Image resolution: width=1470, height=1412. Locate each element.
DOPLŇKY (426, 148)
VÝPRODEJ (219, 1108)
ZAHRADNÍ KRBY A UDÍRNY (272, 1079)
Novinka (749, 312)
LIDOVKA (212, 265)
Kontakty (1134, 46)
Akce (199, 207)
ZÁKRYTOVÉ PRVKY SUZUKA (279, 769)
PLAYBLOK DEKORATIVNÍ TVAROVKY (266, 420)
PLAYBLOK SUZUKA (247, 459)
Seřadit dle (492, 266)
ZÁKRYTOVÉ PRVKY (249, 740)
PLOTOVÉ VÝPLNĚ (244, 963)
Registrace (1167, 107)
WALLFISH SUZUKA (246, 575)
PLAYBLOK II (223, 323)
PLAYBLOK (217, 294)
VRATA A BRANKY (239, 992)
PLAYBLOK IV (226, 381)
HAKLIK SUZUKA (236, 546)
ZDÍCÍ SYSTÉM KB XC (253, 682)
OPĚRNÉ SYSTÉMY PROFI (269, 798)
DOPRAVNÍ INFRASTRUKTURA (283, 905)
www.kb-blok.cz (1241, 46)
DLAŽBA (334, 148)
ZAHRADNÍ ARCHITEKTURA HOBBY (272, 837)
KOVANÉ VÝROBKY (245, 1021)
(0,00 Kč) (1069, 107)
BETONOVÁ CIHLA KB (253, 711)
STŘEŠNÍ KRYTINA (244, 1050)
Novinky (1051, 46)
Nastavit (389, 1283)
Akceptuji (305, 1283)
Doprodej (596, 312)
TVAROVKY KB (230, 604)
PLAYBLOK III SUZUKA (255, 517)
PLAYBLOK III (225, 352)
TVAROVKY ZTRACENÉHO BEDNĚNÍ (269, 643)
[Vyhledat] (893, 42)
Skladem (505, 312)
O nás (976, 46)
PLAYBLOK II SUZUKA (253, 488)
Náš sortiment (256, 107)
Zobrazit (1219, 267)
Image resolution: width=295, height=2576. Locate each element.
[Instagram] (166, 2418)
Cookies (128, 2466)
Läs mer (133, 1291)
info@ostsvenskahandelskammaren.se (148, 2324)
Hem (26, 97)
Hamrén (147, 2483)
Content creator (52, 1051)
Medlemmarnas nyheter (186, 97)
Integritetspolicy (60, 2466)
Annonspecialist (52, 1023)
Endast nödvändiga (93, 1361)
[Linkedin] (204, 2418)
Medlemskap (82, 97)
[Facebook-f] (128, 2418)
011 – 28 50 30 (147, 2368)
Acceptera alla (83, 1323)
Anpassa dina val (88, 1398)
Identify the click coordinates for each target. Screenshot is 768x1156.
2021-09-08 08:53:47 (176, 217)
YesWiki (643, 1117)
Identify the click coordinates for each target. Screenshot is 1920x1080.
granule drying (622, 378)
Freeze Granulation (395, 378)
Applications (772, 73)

The task
Count the lines in the material containing the string "element", and state the number with nothing added.

Solution for this exercise
2